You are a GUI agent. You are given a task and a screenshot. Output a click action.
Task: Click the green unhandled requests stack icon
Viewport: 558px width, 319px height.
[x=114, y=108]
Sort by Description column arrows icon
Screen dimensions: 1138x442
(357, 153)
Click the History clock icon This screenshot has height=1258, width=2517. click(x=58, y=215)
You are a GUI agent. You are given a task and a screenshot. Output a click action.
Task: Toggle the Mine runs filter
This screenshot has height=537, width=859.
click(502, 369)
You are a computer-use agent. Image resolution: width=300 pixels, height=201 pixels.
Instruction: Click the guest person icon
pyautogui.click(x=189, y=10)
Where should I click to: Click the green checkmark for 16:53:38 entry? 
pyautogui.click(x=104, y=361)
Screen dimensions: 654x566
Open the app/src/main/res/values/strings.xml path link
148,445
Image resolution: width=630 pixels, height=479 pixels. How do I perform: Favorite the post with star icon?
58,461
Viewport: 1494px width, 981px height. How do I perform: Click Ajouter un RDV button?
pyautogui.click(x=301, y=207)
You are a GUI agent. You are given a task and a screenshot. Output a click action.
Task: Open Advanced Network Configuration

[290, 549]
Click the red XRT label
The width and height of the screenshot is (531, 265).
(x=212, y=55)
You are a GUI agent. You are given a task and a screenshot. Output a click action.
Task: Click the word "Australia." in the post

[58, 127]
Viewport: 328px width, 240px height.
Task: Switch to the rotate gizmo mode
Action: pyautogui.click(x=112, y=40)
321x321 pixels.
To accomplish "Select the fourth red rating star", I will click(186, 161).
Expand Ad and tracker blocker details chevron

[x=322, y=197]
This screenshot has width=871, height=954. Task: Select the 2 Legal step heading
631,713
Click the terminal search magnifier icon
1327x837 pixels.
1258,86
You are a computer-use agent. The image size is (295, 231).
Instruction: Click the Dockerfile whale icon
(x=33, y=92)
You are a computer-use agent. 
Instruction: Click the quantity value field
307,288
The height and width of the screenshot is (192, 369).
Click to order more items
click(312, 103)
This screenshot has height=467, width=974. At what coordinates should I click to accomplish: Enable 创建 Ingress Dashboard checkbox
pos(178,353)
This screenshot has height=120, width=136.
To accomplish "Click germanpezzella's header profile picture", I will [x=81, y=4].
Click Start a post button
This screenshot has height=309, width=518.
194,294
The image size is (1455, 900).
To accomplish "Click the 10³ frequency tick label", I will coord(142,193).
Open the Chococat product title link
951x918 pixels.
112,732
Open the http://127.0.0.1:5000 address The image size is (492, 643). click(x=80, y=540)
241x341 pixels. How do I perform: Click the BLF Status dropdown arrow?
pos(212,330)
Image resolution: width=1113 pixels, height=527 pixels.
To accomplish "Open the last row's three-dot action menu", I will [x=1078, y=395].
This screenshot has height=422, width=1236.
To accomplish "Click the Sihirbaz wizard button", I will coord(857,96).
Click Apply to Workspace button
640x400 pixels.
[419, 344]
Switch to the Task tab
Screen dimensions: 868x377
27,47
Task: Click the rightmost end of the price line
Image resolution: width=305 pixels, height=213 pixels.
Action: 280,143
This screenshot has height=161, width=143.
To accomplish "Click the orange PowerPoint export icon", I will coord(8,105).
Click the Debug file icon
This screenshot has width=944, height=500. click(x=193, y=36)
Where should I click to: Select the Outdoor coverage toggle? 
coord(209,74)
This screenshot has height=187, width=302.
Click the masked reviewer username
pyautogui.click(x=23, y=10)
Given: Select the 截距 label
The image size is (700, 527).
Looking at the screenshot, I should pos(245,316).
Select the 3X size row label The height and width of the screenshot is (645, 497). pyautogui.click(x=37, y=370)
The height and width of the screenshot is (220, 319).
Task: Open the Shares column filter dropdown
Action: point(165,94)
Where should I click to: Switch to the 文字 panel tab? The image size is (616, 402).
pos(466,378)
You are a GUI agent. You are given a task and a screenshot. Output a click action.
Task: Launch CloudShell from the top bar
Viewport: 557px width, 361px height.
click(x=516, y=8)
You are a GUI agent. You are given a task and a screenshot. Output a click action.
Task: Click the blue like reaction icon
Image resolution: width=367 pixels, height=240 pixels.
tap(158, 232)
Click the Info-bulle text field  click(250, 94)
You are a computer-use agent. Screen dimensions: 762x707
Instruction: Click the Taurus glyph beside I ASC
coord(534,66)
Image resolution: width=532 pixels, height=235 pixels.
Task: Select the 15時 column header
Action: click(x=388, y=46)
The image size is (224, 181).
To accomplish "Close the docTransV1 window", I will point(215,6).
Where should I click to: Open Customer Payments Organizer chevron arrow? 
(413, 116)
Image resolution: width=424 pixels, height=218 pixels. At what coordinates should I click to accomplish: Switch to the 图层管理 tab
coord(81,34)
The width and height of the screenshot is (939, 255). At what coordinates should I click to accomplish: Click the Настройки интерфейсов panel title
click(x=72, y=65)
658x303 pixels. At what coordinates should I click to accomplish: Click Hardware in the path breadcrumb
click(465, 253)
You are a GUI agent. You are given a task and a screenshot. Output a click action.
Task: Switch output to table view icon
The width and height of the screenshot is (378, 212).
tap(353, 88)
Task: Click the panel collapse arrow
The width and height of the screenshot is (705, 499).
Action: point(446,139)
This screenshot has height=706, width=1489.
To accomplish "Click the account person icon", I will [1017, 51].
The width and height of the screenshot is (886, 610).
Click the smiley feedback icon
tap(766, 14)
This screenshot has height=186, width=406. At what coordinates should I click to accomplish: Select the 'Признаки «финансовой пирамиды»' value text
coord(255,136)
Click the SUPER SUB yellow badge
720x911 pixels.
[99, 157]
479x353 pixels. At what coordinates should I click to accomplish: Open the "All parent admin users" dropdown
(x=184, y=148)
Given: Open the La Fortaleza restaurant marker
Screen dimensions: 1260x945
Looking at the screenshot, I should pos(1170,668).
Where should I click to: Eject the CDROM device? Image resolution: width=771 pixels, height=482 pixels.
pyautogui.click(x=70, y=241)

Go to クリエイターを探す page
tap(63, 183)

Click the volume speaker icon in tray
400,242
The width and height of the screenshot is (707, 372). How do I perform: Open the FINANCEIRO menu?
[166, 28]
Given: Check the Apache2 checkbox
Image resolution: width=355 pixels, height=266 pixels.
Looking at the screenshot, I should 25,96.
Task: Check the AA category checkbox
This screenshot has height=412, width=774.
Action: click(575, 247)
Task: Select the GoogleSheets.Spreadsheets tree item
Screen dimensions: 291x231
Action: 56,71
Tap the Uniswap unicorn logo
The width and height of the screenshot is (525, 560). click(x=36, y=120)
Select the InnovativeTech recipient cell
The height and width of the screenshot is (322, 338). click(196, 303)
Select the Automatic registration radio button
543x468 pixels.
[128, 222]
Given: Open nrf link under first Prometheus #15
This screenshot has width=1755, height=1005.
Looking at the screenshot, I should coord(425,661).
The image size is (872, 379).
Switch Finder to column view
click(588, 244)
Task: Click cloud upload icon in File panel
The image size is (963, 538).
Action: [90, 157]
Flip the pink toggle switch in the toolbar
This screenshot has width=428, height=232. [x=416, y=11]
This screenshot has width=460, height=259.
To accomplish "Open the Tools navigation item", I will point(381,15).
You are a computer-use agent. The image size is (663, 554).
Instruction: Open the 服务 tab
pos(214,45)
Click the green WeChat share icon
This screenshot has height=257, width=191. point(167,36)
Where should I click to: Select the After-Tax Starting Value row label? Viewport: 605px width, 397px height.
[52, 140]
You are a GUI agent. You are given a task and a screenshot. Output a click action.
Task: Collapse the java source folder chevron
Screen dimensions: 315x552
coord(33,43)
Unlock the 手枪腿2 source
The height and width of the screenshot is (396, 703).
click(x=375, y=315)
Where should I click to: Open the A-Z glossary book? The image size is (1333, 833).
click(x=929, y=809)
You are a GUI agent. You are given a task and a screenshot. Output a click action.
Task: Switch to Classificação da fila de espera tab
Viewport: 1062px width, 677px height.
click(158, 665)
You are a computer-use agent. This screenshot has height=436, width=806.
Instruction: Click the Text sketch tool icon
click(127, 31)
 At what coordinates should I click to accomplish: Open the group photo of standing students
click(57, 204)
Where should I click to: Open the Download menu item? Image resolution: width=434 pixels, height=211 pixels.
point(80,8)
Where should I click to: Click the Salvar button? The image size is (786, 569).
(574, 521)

---+---

▸ **Stated exercise**
Copy out the rows beginning at the line that contains "You are a computer-use agent. The image size is (663, 554)." and continuing through the line that contains "click(x=929, y=809)". Change "chevron" to "arrow" and keep everything else the same.

▸ **Written response**
You are a computer-use agent. The image size is (663, 554).
Instruction: Open the 服务 tab
pos(214,45)
Click the green WeChat share icon
This screenshot has height=257, width=191. point(167,36)
Where should I click to: Select the After-Tax Starting Value row label? Viewport: 605px width, 397px height.
[52, 140]
You are a GUI agent. You are given a task and a screenshot. Output a click action.
Task: Collapse the java source folder arrow
Screen dimensions: 315x552
coord(33,43)
Unlock the 手枪腿2 source
The height and width of the screenshot is (396, 703).
click(x=375, y=315)
Where should I click to: Open the A-Z glossary book? The image size is (1333, 833).
click(x=929, y=809)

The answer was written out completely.